Comme des diamants sous la pluie



Nous étions quatre amis, accablés de soleil, hier après midi. La main collait à la tasse et les bonbons au papier. Un de ces après-midis caniculaires, pas tibulaires mais presque, où l'on prend chaud même à agiter l'éventail qui nous donnerait moins chaud. Vous savez, quand le moindre mouvement devient un Annapurna...mais un Annapurna sans la fraîcheur coupante des glaciers et la bise gelée des névés.
Le petit village écrasé de pierres et de tuiles brûlantes semblait un gros chat assoupi sur la margelle de sa rivière vide. Pas un filet d'eau dans ce coin d'Ardèche. 
Il me semble qu'à un moment, dans la torpeur de mon assoupissement, à l'ombre de la bastide, sur le banc de bois, j'ai rêvé un instant que j'enfilais des bottes et sautais dans des flaques avec ravissement.
 « On va balader  ? »
Qui des quatre a lancé cette proposition, trouant notre silence qui nous faisait ressembler à quatre vieux Corses à l'heure de la sieste ? J'avais le cerveau si ramolli que c'est peut-être moi, mais je ne m'en souviens plus.
Peu importe, on s'est dit que c'était ça, ou on allait finir comme du stoquefiche sur le Vieux Port en plein midi. 

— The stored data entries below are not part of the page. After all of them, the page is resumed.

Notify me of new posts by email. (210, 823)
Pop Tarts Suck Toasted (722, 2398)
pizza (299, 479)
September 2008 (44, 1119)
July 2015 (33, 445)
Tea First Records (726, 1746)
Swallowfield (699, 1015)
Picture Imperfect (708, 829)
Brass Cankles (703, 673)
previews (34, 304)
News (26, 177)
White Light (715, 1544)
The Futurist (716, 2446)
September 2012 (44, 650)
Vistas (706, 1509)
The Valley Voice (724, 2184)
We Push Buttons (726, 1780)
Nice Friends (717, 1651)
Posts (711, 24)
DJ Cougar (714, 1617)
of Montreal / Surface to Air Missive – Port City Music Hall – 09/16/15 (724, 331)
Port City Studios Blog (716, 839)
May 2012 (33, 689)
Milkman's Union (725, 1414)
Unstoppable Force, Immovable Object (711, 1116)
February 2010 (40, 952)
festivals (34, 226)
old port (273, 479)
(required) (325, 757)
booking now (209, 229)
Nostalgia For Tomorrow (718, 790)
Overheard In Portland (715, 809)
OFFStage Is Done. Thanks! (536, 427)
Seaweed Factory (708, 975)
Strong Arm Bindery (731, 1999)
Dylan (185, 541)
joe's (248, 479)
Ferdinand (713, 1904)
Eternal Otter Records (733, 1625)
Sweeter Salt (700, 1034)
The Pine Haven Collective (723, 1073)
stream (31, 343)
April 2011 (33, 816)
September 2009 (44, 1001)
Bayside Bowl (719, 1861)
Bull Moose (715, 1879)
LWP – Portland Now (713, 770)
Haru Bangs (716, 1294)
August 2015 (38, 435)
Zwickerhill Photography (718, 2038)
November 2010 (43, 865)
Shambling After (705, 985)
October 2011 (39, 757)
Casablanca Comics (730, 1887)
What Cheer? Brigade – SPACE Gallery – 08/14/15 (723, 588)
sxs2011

On est descendus par le sentier sous les chênes, jusqu'au poulailler coopératif. C'est là que certains habitants du village, en échange d'un tour de garde et de corvée de nettoyage des fientes, viennent chercher leurs bons gros oeufs à double jaune. Comme ceux que j'allais cueillir, enfant, au cul de la poule.
 Les gallines avaient l'oeil torve. Elle devaient se demander pourquoi on ne restait pas bien tranquilles, comme elles, au fond de nos poulaillers, à bouffer du maïs bio.
J’ai même cru lire, dans le regard d'une grosse blanche, une sorte d'effarement devant le crétinisme des humains...
En remontant vers la bastide, j'ai avisé le lavoir banal. L'eau en était fabuleusement fraîche et transparente. Nous nous y sommes plongés tout habillés, c'était extraordinaire cette sensation de froid, qui plus est, délicieusement transgressive. 
J'ai pensé à ce que diraient nos élèves s'ils nous voyaient, comme des gosses, rire de nos robes et de nos chemises trempées comme des soupes. 
J'ai pensé au concours « miss tee-shirt mouillé » que j'avais gagné il y a quarante ans sur la plage de Villefranche. Quand mes seins picotaient plus fièrement qu'aujourd'hui sous le coton perlé. 
J'ai pensé que notre amitié si vraie, si belle, si dégagée de toute entrave, dans la simplicité de cet instant, nous donnait l'éclat de diamants sous la pluie. 
Et puis j'ai arrêté de penser, j'étais juste divinement bien, rafraîchie à coeur par l'eau des collines et la sensation d'être au bon endroit, au bon moment.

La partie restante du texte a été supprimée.